Objectives: Many heteroplasmic point mutations in tRNA genes of mitochondrial DNA (mtDNA) have been associated with human diseases. We recently reported on a prospective 7-year study in which we enrolled 116 consecutive children with undefined encephalomyopathy. Seventeen of them were found to have both a defect in the mitochondrial respiratory chain and abnormal ultrastructure of muscle mitochondria, suggesting a clinically probable mitochondrial encephalopathy.
Methods: We determined the frequency of mtDNA mutations in these 17 children by analyzing the entire sequence of mtDNA by conformation-sensitive gel electrophoresis and sequencing.
Results: Three heteroplasmic tRNA mutations that were considered to be pathogenic were detected. Two of the mutations were novel transitions, 10438A>G in the tRNA(Arg) gene and 14696A>G in the tRNA(Glu) gene, whereas the third one was 3243A>G, the common MELAS mutation.
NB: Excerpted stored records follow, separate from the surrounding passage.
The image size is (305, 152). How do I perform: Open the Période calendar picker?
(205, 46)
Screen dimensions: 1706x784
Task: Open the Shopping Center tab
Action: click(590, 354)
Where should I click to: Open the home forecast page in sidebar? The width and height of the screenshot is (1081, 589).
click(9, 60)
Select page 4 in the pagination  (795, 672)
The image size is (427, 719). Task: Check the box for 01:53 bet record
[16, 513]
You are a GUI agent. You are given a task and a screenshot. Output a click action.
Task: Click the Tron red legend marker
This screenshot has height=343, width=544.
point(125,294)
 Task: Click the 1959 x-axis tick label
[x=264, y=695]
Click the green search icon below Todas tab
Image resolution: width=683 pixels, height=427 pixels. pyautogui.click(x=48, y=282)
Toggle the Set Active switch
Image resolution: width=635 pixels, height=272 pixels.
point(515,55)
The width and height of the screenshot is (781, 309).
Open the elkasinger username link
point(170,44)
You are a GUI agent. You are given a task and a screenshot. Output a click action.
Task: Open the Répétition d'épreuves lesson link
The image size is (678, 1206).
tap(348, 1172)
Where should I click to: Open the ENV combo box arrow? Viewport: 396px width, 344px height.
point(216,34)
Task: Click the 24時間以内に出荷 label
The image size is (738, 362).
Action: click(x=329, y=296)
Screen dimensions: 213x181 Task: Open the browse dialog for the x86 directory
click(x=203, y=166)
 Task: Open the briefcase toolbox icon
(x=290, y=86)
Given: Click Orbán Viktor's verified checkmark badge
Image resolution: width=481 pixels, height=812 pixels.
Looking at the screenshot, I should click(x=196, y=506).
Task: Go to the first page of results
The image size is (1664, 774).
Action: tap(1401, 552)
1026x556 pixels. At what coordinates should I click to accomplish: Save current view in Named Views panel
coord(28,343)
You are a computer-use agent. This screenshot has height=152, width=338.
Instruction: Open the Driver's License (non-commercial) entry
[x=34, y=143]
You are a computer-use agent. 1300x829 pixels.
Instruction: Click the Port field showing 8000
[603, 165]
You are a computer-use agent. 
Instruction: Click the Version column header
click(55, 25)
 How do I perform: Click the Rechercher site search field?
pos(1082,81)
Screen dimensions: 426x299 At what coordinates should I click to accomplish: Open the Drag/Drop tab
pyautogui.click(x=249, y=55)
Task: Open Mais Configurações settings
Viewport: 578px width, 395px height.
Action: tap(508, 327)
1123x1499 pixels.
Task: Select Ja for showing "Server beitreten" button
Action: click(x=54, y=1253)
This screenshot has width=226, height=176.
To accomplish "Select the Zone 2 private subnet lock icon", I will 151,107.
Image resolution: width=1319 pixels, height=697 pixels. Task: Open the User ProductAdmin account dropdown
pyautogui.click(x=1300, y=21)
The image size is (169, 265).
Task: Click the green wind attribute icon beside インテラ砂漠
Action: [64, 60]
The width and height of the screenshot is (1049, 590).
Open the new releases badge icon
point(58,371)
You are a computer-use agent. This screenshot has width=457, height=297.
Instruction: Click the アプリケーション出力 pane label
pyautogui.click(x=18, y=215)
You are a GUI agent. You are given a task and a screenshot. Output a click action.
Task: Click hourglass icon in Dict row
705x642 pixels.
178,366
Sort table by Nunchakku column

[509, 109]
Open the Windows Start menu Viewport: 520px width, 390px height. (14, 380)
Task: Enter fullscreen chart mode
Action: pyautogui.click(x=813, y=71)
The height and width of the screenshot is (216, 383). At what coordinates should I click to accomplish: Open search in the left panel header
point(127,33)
The mutant load was very high in the blood and skeletal muscle of the patients and markedly lower in the blood of asymptomatic maternal relatives. The 10438A>G mutation changes the nucleotide flanking the anticodon, whereas 14696A>G changes a nucleotide in the stem of the pseudouridine loop, creating a novel base pair and reducing the wobble.
Conclusions: Our results emphasize that the analysis of the entire sequence of mtDNA is worthwhile in the diagnostic evaluation of patients with clinically probable mitochondrial encephalomyopathy. The frequency of pathogenic mtDNA mutations was found to be 18% among children with biochemically and histologically defined mitochondrial disease, suggesting that the likelihood of nuclear DNA mutations in such a group is several times higher than that of mtDNA mutations.